Reproduce everything in the records below from the line containing "Select the Video codec details line" down to the line containing "Image resolution: width=1024 pixels, height=1003", including both of those lines, and write nothing else.

** START OF Raw data **

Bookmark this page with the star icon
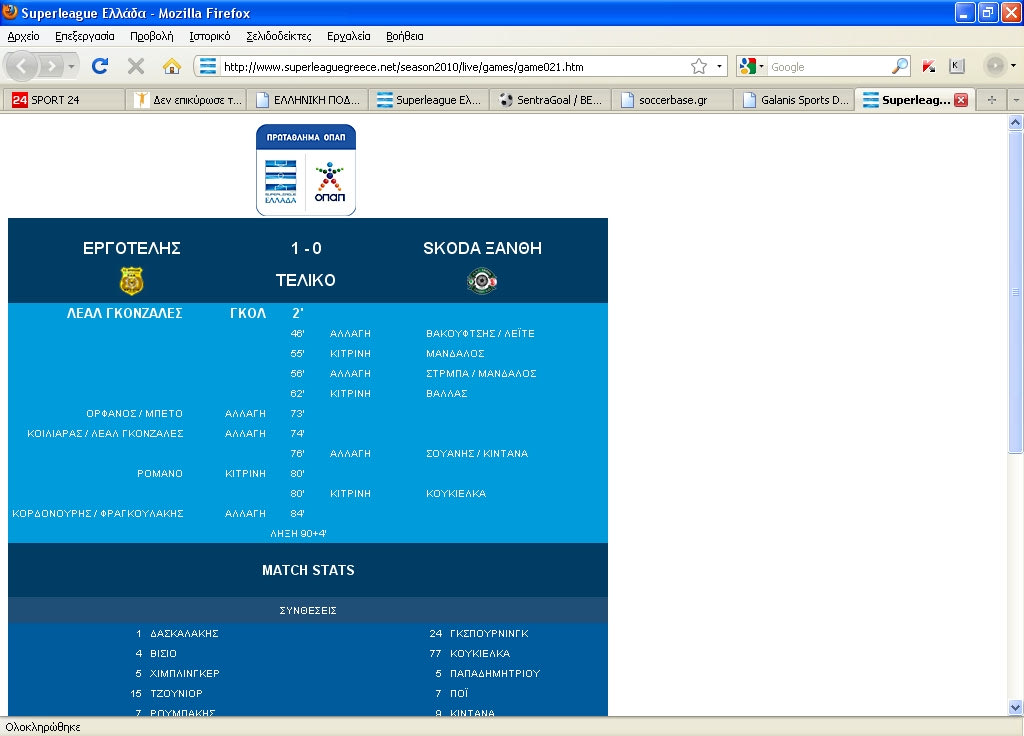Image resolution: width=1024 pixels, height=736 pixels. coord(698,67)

** END OF Raw data **
** START OF Raw data **

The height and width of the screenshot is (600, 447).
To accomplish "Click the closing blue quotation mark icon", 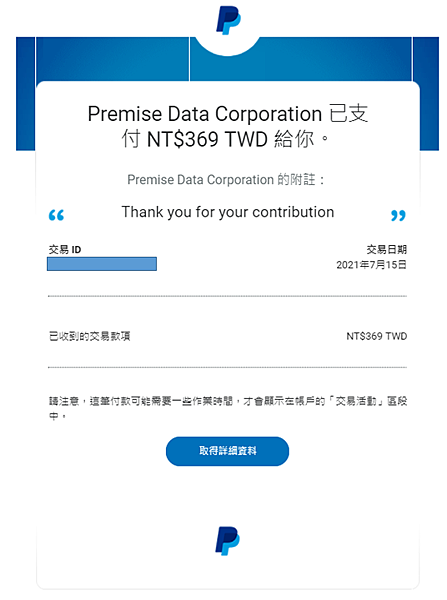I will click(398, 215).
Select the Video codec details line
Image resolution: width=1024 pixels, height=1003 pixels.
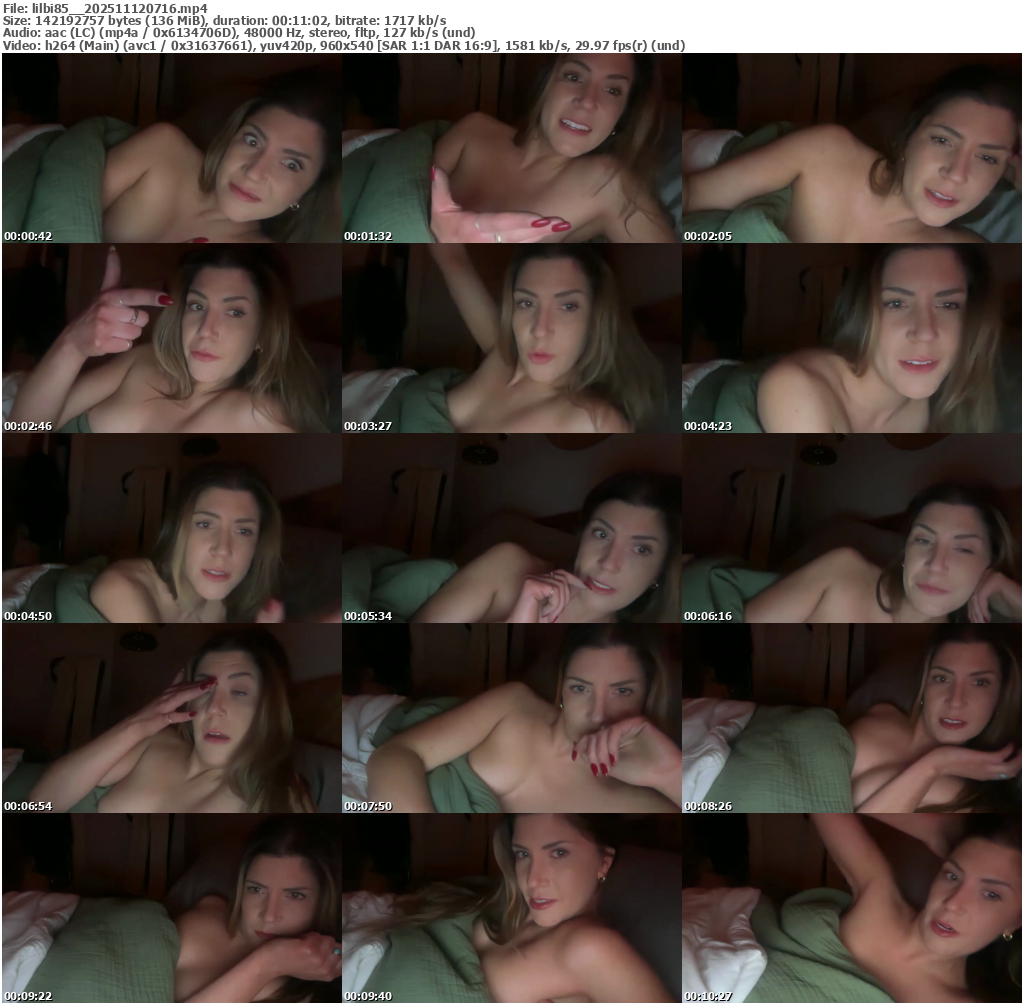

** END OF Raw data **
** START OF Raw data **

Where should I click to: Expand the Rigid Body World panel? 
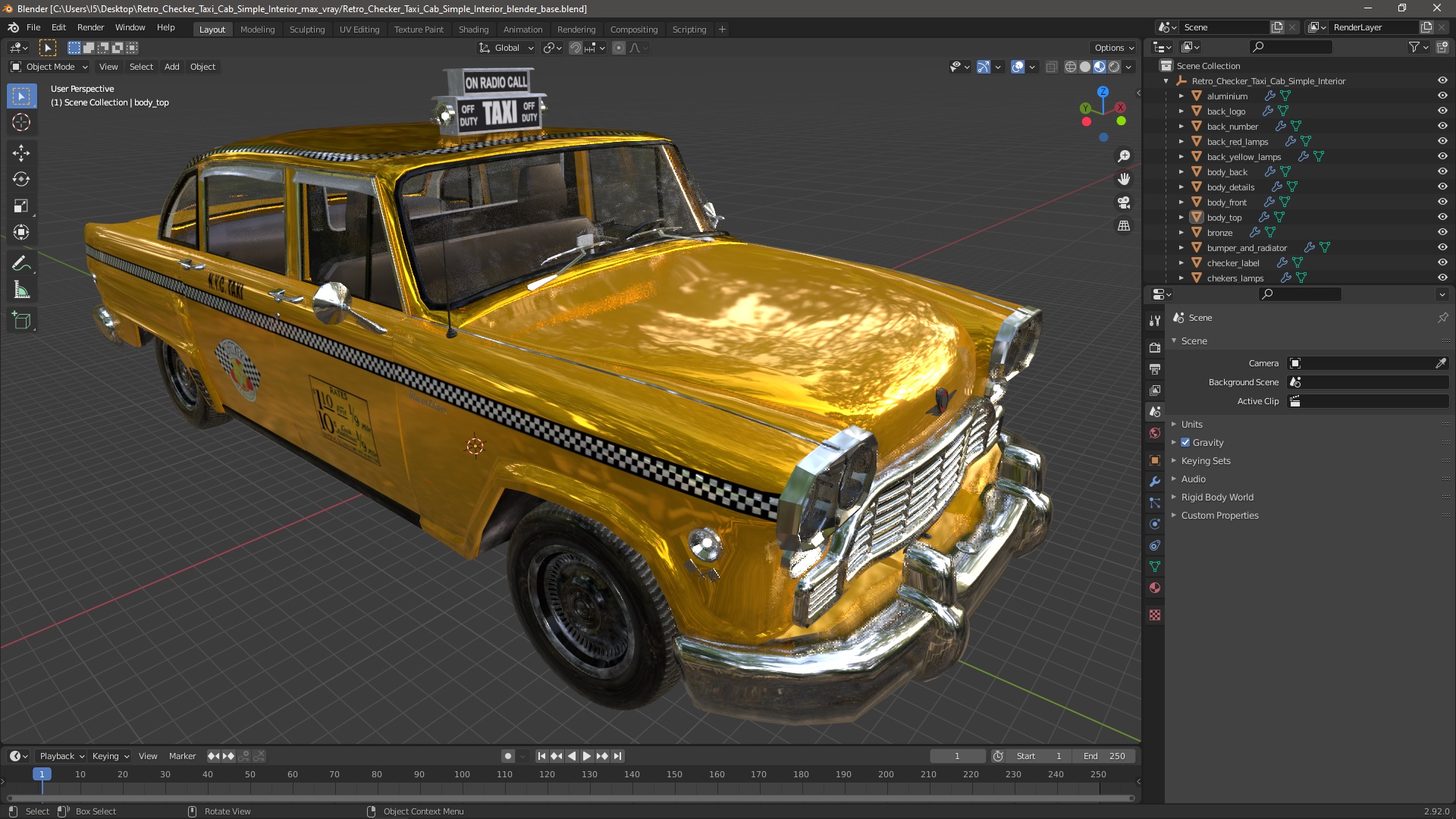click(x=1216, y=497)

** END OF Raw data **

§ Exercise response:
Select the Video codec details line
Image resolution: width=1024 pixels, height=1003 pixels.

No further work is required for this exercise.